Put your fish in a bucket with tank water. Then, unplug the filter, lights, and any other electrical equipment. Drain the tank and put aside some of the dirty gravel. You do this for the same reason you mix clean and tank water when you clean. Bacterial colonies take time to grow and if you don’t set some aside, you’ll lose everything that was already working in your tank. The colonies that are living on the dirty gravel can grow and expand more quickly to recolonize the tank much faster than starting from scratch.
Next, put all the gravel in a bucket. You can use 2 if you have too much gravel. Don’t fill it up to the top, only go as high as ¾ of the way because you need room to move it around without it spilling out of the bucket. Then, use your sink, tub, or a garden hose to fill the bucket until the gravel is covered. Shake and stir the gravel in the water to get it clean. Don’t use soap as it could hurt your tank when you put the gravel back in.
Clean the sides of the tank and filter if needed. Then, put the gravel back into the tank, mixing the clean with the dirty. Fill the tank with tap water and add dechlorinating drops. Turn the filter, lights, etc back on. Don’t put the fish in right away, you have to wait until the temperature is right. That might mean waiting for it to return to room temperature or waiting for a heater to get it back to the right degree. Once the water is right, add your fish back in.

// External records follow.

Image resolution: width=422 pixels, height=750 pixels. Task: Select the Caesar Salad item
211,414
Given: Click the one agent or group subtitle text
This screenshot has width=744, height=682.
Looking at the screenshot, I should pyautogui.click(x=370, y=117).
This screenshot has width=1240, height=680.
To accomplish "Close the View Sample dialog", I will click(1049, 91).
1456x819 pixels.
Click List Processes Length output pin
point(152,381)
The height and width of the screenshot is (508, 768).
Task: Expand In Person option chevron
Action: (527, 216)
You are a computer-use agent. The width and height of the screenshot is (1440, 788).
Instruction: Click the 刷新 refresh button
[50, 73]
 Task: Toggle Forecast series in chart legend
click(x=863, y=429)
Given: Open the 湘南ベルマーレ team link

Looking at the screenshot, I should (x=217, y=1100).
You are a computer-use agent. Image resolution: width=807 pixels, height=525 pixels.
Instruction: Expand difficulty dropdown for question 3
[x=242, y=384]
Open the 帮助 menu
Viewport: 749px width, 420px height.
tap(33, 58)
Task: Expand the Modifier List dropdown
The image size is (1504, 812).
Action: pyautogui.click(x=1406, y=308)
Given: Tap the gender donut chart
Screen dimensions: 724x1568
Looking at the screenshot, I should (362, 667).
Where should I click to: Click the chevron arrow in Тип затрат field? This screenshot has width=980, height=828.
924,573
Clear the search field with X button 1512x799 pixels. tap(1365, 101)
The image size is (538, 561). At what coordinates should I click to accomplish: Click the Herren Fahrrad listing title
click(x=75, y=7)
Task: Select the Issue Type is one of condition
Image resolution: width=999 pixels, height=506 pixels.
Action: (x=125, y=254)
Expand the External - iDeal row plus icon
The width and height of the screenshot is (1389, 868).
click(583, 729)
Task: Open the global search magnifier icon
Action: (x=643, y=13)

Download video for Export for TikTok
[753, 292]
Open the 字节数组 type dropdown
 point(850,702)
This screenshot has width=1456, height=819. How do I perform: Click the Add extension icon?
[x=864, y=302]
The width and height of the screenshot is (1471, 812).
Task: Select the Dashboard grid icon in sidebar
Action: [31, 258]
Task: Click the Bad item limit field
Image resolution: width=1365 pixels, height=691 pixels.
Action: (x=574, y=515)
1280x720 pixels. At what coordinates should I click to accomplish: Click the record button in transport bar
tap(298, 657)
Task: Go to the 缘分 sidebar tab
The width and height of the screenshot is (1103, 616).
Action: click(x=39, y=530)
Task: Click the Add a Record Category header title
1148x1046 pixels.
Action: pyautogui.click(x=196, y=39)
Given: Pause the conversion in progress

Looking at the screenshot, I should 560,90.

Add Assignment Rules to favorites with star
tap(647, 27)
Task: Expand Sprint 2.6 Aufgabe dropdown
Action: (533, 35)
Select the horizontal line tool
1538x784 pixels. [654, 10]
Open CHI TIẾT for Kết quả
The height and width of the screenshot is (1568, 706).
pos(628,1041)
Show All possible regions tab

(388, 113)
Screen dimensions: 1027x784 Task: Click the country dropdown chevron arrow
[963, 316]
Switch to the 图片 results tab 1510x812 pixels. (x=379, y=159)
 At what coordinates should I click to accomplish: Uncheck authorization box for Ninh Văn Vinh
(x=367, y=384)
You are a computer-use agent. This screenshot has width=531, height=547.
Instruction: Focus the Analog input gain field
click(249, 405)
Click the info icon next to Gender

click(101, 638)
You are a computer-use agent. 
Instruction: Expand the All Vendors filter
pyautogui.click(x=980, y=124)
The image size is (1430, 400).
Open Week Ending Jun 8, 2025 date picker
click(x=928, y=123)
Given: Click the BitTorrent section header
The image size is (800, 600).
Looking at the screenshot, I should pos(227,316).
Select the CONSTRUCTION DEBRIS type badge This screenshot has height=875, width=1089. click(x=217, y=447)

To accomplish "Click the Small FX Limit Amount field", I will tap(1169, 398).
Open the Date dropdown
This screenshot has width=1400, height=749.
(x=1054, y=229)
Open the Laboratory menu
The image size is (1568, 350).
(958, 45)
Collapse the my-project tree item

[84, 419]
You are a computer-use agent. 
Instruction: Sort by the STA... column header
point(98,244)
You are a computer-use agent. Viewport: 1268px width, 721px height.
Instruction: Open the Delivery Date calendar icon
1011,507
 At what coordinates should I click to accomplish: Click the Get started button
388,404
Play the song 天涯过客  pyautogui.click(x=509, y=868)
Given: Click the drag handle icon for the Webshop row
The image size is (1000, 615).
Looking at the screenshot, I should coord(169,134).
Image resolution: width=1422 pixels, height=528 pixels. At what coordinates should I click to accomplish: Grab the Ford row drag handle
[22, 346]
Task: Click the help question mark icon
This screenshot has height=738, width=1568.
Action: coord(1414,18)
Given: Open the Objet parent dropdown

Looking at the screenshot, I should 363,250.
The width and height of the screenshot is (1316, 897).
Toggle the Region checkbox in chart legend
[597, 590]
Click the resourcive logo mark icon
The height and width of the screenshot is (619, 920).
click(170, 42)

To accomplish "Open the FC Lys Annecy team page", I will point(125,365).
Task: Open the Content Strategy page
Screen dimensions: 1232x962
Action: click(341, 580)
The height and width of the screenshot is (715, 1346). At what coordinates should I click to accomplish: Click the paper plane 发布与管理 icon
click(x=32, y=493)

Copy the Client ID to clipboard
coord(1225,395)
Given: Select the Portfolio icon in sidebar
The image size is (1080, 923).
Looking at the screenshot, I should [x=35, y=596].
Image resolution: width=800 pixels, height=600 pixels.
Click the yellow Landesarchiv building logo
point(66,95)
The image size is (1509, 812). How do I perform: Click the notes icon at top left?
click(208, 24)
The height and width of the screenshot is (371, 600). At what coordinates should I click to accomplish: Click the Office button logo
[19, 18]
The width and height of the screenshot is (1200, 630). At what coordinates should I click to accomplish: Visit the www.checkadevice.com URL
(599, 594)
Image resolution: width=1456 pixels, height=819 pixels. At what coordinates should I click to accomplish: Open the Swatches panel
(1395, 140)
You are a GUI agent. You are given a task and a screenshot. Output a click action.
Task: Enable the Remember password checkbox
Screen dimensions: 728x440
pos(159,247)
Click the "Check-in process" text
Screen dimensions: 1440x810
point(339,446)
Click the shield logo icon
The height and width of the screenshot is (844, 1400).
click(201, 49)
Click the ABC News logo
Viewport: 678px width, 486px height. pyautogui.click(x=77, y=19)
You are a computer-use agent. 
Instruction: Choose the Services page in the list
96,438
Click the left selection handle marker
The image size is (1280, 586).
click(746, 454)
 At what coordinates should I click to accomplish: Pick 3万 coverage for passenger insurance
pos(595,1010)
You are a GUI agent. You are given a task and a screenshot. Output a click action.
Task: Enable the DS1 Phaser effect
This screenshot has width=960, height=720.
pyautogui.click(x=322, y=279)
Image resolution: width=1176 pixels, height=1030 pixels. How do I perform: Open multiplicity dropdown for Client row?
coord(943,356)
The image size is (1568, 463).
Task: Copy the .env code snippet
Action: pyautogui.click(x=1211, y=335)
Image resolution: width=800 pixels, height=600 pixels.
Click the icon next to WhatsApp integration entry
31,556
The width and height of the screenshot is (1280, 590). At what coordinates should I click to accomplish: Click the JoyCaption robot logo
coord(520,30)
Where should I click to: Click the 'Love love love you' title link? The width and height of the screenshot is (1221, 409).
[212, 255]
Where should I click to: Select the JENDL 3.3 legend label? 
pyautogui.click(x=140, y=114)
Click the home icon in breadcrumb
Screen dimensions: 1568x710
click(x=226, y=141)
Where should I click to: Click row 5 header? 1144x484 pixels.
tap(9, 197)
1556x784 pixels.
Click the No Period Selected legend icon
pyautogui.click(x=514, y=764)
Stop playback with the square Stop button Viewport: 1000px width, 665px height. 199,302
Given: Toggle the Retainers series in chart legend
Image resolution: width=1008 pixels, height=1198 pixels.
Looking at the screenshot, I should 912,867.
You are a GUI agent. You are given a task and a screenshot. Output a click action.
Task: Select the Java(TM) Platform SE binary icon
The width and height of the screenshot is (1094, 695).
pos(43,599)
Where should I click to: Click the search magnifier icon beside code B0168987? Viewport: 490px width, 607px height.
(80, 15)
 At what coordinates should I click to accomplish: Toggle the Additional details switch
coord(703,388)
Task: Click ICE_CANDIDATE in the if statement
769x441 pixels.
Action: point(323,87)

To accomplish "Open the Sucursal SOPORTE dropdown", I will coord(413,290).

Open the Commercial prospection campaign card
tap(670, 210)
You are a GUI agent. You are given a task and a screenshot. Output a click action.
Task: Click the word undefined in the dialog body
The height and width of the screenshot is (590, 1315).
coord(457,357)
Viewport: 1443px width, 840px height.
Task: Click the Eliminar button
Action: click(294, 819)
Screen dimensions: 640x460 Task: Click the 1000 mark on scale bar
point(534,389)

There are a lot of reasons why gravel is such an important addition to any aquarium. It not only looks good, it actually helps keep the tank healthy. By providing plants a place to root and bacteria a place to colonize, gravel serves an important purpose.
Another great thing about it is how much variety is available. You can find everything from neon gravel that glows under a blacklight to small pebbles that come from natural river rock to help you make the perfect home for your fish.
Our top pick for best aquarium gravel is Spectrastone Shallow Creek regular gravel. It’s one of the most natural looking gravels we found and provides your tank with just the surface it needs to thrive.